- The paper’s main finding is that LLMs underperform human evaluators in abstractive summarization, especially when distinguishing subtle quality differences.
- It introduces evaluation methods like RTS and MCQ that reveal candidate- and dimension-specific biases affecting the reliability of automatic assessments.
- The study demonstrates that even advanced models like GPT-4 improve evaluation scores but still struggle with stability and consistency compared to human judgment.
LLMs as Evaluators for Abstractive Summarization
The recent developments in LLMs such as ChatGPT and GPT-4 have sparked interest in their potential use as evaluators for abstractive summarization. These models offer a cost-effective and rapid alternative to human evaluation, which is traditionally required to complement automatic metrics. This essay critically examines the paper "LLMs are Not Yet Human-Level Evaluators for Abstractive Summarization" (2305.13091), which analyzes the stability and reliability of LLMs as automatic evaluators.

## DATA:
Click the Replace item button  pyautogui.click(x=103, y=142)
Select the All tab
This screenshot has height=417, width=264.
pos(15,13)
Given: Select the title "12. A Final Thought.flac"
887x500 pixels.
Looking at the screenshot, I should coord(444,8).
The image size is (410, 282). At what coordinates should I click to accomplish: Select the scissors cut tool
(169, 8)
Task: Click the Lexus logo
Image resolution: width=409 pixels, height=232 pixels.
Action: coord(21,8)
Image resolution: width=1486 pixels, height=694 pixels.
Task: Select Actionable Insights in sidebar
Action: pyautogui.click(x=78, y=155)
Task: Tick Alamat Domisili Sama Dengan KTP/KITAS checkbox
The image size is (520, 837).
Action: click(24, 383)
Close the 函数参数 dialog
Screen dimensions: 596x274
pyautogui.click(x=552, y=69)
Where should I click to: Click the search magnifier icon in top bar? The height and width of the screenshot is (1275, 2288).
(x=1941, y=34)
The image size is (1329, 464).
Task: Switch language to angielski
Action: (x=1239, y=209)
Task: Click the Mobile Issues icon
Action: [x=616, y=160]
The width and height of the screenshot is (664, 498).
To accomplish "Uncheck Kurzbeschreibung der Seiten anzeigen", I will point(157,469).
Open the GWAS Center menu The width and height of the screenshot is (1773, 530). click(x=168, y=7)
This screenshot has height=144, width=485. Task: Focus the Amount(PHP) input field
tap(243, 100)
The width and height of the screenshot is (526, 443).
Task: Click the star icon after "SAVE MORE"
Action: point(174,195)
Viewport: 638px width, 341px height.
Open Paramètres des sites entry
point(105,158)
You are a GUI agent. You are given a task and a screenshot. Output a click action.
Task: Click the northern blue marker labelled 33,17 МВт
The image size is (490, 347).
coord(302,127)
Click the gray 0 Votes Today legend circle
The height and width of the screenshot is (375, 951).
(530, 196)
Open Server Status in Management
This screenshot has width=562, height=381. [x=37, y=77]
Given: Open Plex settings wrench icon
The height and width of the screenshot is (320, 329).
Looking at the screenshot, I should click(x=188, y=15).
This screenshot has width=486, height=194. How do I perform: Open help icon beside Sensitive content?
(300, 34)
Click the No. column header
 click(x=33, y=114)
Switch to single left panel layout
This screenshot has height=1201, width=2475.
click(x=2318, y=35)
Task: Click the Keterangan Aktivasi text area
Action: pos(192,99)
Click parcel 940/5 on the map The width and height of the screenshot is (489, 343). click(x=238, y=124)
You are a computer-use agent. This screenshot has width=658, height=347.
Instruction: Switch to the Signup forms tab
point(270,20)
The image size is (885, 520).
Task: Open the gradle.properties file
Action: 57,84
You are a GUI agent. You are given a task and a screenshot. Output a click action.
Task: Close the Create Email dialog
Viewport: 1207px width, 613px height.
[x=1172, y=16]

## YOUR TASKS:
1. Answer these questions from the page text on LLMs as summarization evaluators, one line each, marked like the questions:
(a) Which two evaluation methods does the paper introduce?
(b) What identifier follows the paper's title?
(c) What is human evaluation traditionally required to complement?
2. According to the page text on LLMs as summarization evaluators, why have models such as ChatGPT and GPT-4 drawn interest as evaluators for abstractive summarization? Answer in one to three sentences.
3. Go on with the page text on LLMs as summarization evaluators, starting after its final sentence.

## OUTPUTS FOR THE TASKS:
1.
(a) RTS and MCQ.
(b) 2305.13091.
(c) Automatic metrics.

2. They offer a cost-effective and rapid alternative to human evaluation. Human evaluation is traditionally required to complement automatic metrics.

3.
Evaluation Capabilities of LLMs
The paper investigates the evaluation performance of LLMs across different dimensions of summarization, such as coherence, consistency, fluency, and relevance. It introduces two methods for evaluation: Reason-then-Score (RTS) and Multiple-Choice Question (MCQ), alongside Head-to-Head comparisons (H2H). These are employed to approximate typical human evaluation techniques like Likert-scale scoring and head-to-head comparative assessment.
Correct Preferences
The goal of evaluation is to emulate human judgment in distinguishing between competing summarization systems. When analyzing closely matched candidate pairs, the established evaluation metrics like BERTScore and BARTScore exhibit limitations. ChatGPT using RTS displayed improvements but still struggled with differentiating candidates with small performance discrepancies.
Correlations with Human Judgments
Compared to traditional metrics such as Rouge and even neural metrics like BARTScore, LLM-based evaluators consistently showed a higher correlation with human evaluations. ChatGPT-RTS particularly outperformed existing automatic metrics in aligning with human scores but showed inconsistency when evaluating high-performing models.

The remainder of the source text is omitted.